Kepala Pusat Penerangan (Kapuspen) TNI Mayjen Aulia Dwi Nasrullah.
REPUBLIKA.CO.ID, JAKARTA -- Kepala Pusat Penerangan (Kapuspen) TNI Mayjen Aulia Dwi Nasrullah mengatakan sosok empat orang tersangka penyiram air keras kepada Andrie Yunus (AY) akan terlihat saat sidang pembacaan dakwaan yang digelar dalam waktu dekat. Empat orang pelaku itu merupakan anggota Detasemen Markas Badan Intelijen Strategis (Denma Bais) TNI.
"Saya pikir nanti akan terlihat di sidang, kan akan juga dihadirkan. Ini akan dilakukan, sekali lagi, akan terbuka dan kita profesional," kata Kapuspen saat ditemui di Kompleks Parlemen, Senayan, Jakarta Pusat, Kamis (16/4/2026).
Menurut dia, tersangka dalam kasus tersebut tetap empat orang, terlepas dari adanya temuan kubu AY yang menyebut terduga pelaku mencapai 16 orang. Aulia menyebut, penetapan tersangka sudah sesuai hasil penyelidikan.
"Masih tetap empat orang, seperti yang saya sudah dijelaskan sebelumnya pada saat kemarin konferensi pers di puspen juga pada saat saya rilis," katanya.
Saat ditanya ada atau tidaknya pengusutan lanjutan mengenai pelaku selain dari empat orang yang bakal diadili, Aulia memandang, hal itu akan terjawab dalam persidangan nantinya. "Nanti kita bisa lihat. Sidangnya akan secara profesional. Kita juga akan terbuka sampaikan," tuturnya.

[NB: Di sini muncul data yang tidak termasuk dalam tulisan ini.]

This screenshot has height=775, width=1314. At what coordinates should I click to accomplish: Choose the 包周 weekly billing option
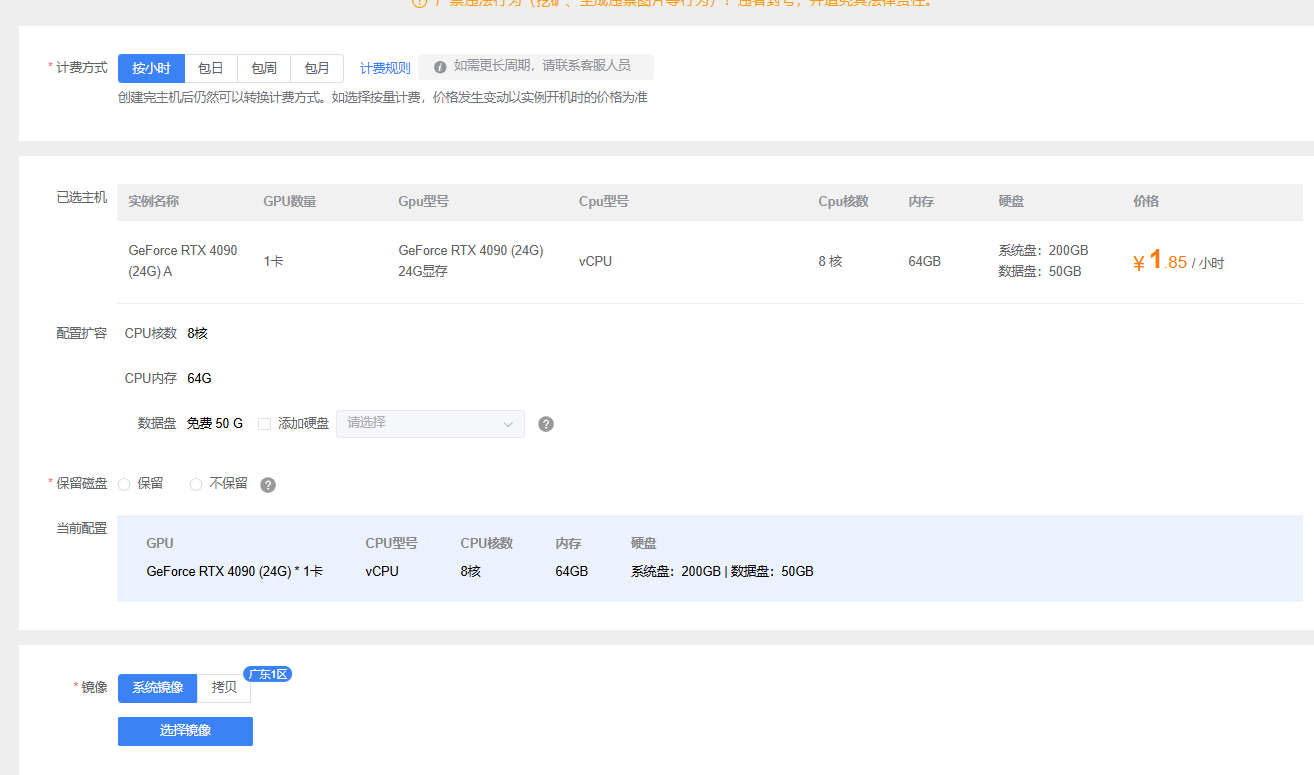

Aulia juga mengatakan motif sebenarnya di balik penyiraman air keras terhadap aktivis Kontras itu juga akan terjawab di persidangan. "Saya pikir kalau nanti sudah dijelaskan motifnya bahwa ini pribadi dan itu akan nanti kita lihat di sidang. Akan terbuka. Bisa dilihat semua nanti. Akan dijelaskan di sana, di sidang," ucap Aulia.

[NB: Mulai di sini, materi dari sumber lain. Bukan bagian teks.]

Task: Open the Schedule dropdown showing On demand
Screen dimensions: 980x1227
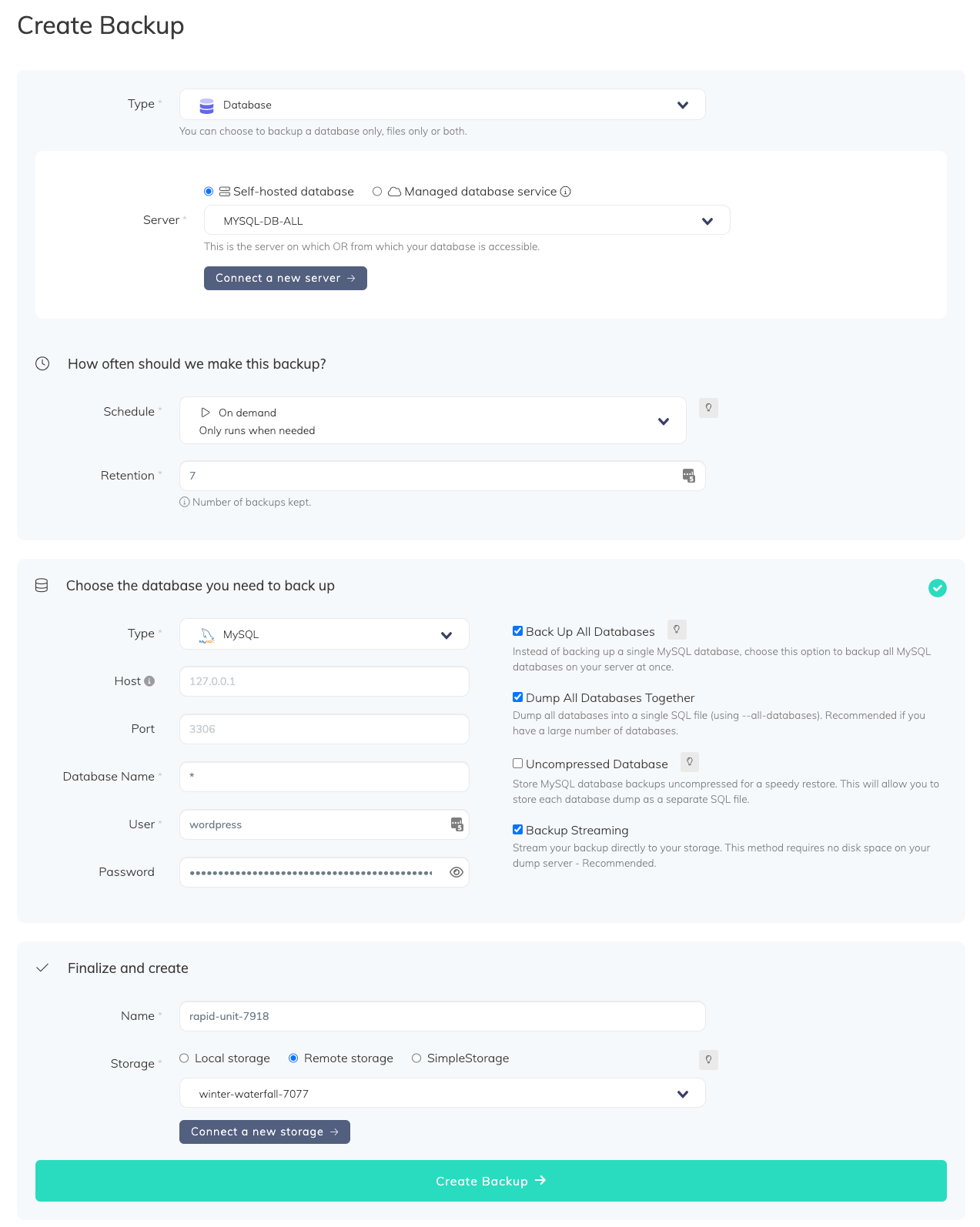Action: [x=433, y=421]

AY disiram air keras di kawasan Salemba, Jakarta Pusat, Kamis (12/3/2026) malam WIB. Peristiwa itu terjadi setelah AY menyelesaikan rekaman siniar di Kantor Yayasan Lembaga Bantuan Hukum Indonesia yang membahas topik militerisme dan uji materi Undang-Undang TNI.

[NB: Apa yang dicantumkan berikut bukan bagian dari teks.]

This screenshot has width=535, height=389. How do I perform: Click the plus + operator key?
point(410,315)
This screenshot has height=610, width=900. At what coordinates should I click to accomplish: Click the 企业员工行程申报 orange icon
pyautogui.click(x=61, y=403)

Dalam perkembangannya, Pusat Polisi Militer (Puspom) TNI menetapkan empat personel Bais sebagai tersangka, yakni Kapten NDP, Letnan Satu SL, Letnan Satu BHW, dan Sersan Dua ES. Berkas perkara telah dilimpahkan ke Pengadilan Militer II-08 Jakarta pada Kamis.